Stored items:
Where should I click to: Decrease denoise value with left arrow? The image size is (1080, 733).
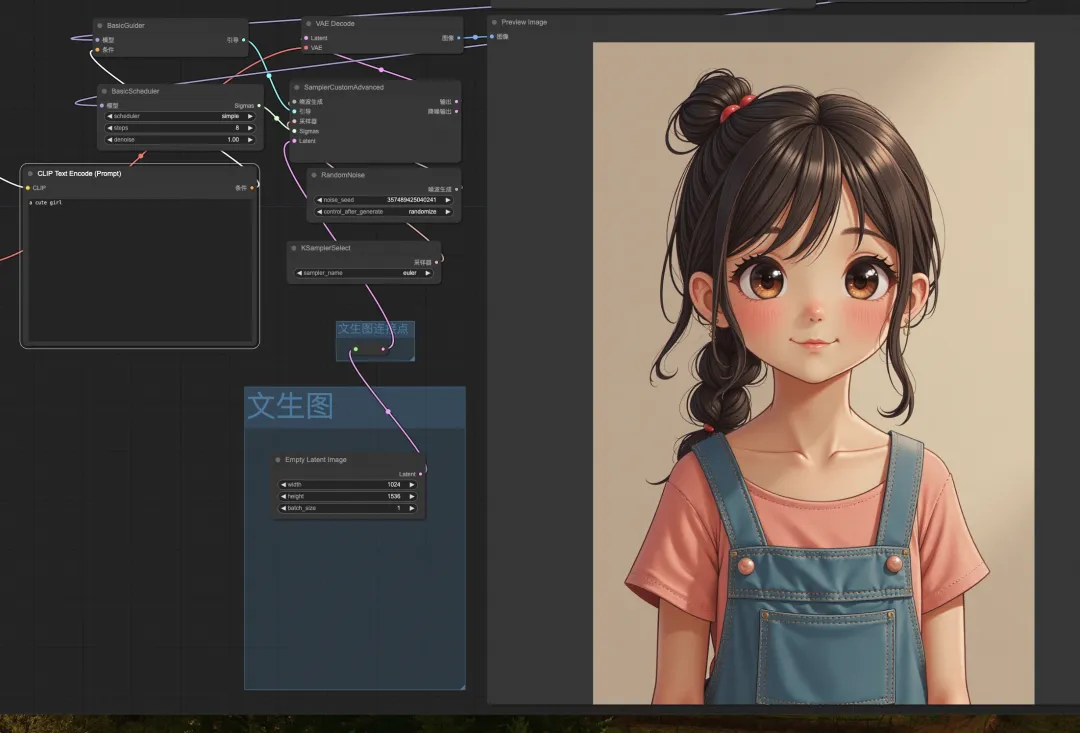coord(110,140)
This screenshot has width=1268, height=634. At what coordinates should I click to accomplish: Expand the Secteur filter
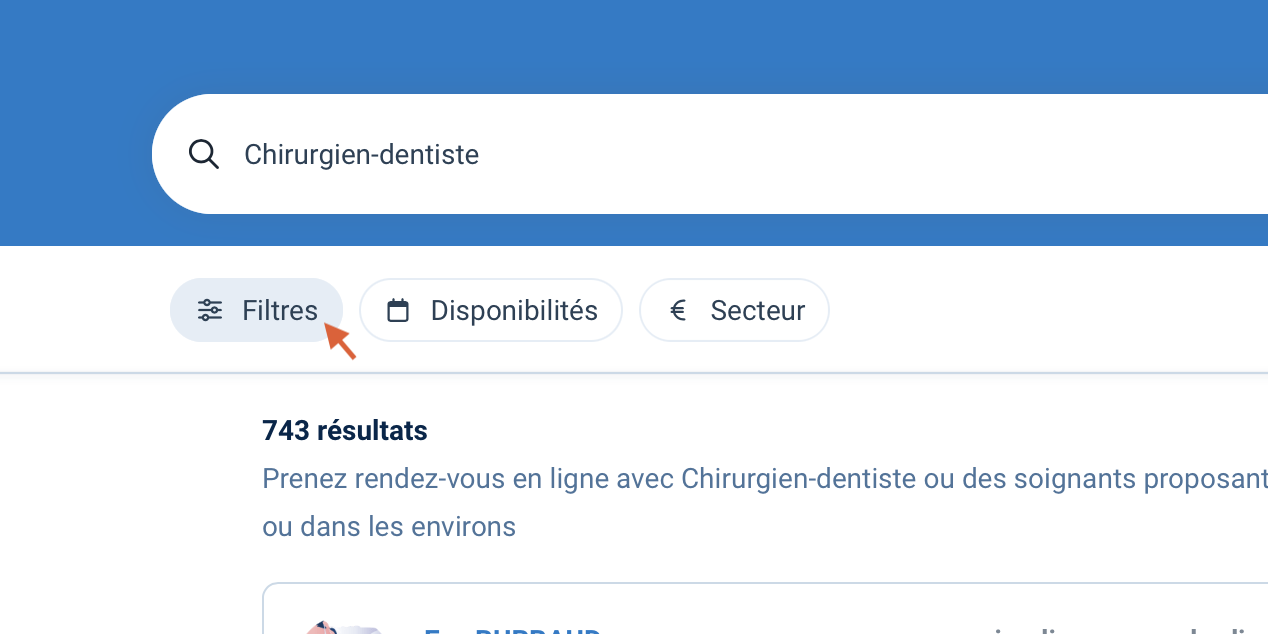click(x=734, y=310)
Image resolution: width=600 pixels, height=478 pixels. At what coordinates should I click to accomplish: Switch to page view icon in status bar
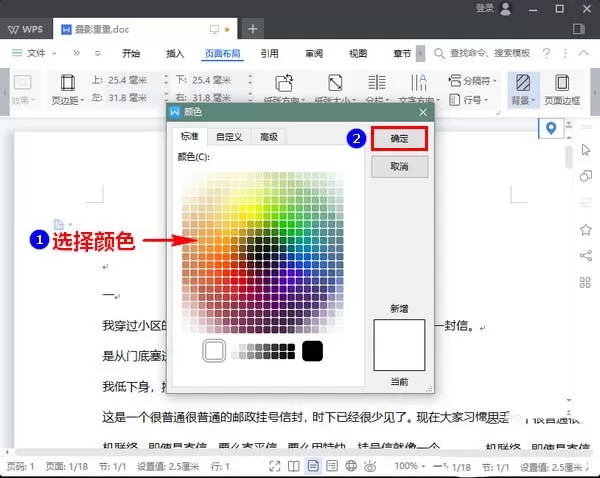[313, 466]
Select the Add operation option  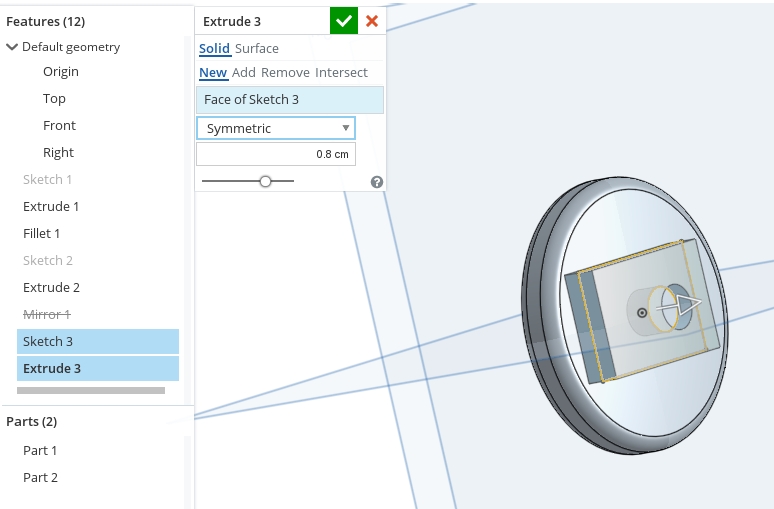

**ACTION ITEM**
Give again, word for word, the line containing "Image resolution: width=600" and every line after it to the end of the records; leave out the pictures.

**OUTPUT OF THE TASK**
Image resolution: width=600 pixels, height=478 pixels. At what coordinates should I click to accomplish: Switch to page view icon in status bar
[313, 466]
Select the Add operation option  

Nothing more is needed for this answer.